Collected data:
[Start of Attachment]

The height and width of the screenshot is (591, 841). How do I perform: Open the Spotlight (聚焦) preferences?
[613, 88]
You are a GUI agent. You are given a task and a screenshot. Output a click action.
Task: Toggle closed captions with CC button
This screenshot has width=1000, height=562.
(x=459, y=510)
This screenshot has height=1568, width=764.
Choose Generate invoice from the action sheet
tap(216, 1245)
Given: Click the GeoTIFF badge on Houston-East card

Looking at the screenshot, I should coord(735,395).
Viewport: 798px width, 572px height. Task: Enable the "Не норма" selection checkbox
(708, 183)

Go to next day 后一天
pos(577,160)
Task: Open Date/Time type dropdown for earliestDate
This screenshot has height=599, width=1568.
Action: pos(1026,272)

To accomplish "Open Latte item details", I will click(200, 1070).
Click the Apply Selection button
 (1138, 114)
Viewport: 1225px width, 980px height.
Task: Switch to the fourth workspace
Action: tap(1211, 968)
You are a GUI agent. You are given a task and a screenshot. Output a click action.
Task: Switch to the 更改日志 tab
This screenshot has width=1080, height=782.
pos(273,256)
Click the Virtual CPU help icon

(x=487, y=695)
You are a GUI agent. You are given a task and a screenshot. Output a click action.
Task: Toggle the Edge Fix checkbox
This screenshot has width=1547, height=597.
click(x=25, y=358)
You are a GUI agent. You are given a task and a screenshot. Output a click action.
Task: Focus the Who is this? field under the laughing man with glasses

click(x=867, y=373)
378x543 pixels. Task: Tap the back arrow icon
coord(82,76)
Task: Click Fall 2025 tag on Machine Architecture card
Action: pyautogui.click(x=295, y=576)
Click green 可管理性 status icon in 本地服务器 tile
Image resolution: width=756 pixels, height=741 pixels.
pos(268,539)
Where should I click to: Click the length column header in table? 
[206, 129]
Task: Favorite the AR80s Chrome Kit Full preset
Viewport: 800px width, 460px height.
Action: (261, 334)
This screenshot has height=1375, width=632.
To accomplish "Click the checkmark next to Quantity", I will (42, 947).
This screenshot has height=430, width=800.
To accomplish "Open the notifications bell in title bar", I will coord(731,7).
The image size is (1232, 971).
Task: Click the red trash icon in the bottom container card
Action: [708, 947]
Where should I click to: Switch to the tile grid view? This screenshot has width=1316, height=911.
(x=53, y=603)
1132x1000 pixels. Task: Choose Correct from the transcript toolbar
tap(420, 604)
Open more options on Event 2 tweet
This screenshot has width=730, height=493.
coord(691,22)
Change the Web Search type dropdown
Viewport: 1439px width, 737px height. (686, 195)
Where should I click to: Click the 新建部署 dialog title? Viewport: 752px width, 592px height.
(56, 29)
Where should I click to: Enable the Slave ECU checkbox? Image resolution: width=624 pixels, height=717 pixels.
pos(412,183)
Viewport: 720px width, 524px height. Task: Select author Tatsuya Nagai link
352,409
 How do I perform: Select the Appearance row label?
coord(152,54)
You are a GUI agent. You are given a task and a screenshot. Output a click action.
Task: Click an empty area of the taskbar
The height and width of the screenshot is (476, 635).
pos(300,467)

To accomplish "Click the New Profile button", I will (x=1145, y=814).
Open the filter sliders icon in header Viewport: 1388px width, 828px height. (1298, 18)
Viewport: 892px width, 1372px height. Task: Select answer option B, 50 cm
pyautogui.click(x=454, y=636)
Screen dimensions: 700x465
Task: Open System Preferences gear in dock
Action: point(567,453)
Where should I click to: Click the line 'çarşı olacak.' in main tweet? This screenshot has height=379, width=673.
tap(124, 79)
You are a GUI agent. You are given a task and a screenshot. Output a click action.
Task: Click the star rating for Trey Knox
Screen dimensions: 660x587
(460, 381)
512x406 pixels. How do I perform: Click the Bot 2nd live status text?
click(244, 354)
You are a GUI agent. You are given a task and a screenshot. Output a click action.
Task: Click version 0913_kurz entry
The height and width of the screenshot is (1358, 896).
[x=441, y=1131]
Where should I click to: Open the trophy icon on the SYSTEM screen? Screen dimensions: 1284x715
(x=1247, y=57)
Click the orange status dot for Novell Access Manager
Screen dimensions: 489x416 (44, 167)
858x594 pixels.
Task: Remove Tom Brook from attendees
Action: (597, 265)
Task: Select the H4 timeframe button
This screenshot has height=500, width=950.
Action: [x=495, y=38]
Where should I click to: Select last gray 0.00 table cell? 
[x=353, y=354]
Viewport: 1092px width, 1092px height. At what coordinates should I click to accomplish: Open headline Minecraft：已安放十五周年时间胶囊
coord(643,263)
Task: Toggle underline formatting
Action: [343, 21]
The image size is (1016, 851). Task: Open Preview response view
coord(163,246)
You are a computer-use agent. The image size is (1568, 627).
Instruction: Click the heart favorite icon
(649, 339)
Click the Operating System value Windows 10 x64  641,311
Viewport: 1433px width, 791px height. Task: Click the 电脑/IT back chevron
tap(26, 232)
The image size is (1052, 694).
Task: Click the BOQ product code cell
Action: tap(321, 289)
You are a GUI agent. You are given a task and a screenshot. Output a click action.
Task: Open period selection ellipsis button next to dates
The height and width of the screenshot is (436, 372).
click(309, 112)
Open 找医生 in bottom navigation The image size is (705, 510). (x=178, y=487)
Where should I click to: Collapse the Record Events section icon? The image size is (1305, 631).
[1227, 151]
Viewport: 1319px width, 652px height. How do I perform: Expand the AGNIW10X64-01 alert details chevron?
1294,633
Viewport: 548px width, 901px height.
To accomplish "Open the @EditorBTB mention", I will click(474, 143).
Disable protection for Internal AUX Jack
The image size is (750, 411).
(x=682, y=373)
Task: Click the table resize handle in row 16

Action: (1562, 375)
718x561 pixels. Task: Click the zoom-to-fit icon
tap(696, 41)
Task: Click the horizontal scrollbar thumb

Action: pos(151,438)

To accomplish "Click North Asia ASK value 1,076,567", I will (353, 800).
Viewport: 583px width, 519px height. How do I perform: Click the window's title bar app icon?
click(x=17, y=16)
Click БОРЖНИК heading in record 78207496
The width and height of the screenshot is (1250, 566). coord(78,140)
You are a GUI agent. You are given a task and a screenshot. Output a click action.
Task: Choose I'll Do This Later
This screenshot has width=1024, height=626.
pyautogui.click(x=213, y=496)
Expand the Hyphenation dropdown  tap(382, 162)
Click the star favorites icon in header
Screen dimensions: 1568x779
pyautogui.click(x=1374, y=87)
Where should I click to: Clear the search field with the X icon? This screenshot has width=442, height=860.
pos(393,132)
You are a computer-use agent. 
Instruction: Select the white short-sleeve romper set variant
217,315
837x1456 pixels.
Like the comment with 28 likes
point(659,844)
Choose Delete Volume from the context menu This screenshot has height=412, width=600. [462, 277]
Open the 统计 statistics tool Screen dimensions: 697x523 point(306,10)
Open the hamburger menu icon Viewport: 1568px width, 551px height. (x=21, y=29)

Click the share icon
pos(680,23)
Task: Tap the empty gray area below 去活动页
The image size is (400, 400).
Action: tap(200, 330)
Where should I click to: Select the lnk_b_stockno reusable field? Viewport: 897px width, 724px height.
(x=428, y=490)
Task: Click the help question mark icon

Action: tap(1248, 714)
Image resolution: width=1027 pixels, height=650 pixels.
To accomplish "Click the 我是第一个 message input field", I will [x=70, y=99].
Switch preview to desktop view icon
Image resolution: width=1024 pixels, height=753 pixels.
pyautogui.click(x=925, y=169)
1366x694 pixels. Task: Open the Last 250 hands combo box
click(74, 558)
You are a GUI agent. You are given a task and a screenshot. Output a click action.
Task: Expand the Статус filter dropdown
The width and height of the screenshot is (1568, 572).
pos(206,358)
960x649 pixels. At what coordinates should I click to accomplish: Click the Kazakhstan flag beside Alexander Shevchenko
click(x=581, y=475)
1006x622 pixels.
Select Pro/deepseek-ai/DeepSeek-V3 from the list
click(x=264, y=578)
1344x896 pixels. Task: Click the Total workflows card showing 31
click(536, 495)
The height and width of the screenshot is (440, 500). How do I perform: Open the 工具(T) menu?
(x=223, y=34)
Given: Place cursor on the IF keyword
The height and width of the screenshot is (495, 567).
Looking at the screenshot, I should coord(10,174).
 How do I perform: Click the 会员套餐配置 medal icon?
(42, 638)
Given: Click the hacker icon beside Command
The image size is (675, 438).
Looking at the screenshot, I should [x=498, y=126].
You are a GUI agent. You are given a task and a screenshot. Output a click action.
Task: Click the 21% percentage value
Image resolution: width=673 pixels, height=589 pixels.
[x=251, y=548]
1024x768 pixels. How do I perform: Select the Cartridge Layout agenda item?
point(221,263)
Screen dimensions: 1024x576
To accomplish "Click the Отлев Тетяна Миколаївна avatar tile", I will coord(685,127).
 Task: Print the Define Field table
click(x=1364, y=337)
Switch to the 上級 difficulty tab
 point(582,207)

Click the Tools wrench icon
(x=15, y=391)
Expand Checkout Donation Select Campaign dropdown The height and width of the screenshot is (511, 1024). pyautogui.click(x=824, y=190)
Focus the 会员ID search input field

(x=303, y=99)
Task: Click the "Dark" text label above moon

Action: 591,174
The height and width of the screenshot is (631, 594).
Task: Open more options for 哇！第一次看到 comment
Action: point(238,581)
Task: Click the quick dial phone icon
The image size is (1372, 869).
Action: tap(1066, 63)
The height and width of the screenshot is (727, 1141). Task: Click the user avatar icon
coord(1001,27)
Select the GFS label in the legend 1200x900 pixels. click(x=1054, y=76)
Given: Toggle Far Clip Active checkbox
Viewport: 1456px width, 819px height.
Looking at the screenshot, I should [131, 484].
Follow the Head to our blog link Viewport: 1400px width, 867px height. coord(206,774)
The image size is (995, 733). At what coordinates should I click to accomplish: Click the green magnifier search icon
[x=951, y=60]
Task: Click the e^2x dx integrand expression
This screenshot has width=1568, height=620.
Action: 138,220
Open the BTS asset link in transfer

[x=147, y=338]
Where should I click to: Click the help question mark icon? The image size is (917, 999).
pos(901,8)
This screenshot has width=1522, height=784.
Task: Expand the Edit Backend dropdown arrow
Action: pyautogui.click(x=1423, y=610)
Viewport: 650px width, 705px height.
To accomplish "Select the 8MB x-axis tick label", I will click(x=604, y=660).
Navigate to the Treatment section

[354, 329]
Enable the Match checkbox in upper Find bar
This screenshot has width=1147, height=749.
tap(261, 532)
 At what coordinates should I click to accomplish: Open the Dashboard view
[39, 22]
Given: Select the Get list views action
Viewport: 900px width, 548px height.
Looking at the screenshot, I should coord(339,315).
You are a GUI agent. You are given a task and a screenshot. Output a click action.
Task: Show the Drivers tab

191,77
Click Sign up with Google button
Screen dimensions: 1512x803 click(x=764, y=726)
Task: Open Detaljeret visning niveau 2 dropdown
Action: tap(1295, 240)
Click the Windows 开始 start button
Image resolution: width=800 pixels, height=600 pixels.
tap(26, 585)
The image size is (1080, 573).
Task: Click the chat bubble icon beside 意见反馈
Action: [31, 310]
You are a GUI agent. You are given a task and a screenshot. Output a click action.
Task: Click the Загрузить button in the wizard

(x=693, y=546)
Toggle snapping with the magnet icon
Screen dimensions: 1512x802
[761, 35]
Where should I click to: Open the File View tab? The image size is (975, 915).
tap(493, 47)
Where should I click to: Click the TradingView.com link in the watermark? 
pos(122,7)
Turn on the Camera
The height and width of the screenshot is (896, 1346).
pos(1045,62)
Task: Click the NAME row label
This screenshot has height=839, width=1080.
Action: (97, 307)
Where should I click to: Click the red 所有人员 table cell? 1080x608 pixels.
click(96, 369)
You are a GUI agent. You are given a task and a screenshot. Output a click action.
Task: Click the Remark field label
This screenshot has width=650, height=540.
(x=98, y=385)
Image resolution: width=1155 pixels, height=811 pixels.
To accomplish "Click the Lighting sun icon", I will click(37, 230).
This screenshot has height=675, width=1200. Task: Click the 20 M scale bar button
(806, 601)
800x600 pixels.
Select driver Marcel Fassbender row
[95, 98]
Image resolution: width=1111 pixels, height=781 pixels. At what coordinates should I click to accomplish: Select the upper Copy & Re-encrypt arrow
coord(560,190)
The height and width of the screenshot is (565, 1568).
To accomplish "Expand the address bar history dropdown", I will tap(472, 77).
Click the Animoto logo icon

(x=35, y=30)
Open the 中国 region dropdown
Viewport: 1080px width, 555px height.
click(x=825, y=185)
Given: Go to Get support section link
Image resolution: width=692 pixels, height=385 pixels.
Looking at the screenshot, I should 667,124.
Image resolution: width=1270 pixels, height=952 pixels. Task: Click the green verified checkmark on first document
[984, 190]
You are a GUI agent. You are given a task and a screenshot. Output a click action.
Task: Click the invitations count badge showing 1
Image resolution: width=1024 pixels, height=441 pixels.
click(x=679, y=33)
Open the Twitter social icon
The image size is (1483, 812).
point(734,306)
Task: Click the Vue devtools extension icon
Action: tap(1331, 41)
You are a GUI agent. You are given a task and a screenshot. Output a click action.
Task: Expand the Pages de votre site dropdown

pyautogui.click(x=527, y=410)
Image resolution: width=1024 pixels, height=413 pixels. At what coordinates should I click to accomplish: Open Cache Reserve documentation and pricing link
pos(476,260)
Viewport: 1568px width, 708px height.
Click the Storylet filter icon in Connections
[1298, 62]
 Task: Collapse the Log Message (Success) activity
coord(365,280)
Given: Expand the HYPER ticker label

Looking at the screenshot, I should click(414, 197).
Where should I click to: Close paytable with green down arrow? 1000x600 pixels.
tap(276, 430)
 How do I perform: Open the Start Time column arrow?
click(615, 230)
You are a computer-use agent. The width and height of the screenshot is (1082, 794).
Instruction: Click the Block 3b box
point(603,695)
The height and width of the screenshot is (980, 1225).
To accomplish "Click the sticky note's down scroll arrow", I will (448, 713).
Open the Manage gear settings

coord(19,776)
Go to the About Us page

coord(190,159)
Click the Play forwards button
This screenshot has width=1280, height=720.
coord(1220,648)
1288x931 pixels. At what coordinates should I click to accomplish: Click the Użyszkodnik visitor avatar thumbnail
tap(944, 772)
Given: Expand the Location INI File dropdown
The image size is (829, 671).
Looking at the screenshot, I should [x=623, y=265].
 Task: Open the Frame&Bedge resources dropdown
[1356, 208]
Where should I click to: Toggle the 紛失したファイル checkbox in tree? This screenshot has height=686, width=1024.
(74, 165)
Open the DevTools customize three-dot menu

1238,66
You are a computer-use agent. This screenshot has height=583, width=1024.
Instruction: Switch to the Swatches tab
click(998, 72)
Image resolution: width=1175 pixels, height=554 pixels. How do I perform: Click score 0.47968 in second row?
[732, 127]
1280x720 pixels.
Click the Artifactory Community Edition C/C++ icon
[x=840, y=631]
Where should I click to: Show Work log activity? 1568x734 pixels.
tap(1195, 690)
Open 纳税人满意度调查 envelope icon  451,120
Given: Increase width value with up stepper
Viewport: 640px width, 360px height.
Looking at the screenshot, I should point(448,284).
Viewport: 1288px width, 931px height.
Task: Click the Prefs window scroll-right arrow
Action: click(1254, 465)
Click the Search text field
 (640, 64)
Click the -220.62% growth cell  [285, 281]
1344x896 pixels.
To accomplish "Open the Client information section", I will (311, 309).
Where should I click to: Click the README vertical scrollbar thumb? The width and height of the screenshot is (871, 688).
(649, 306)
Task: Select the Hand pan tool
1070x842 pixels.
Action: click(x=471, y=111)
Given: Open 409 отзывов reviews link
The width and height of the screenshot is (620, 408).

[End of Attachment]

What to work on — The answer consists of every line above in which the word "empty" occurs.

Written response —
Task: Click an empty area of the taskbar
Task: Tap the empty gray area below 去活动页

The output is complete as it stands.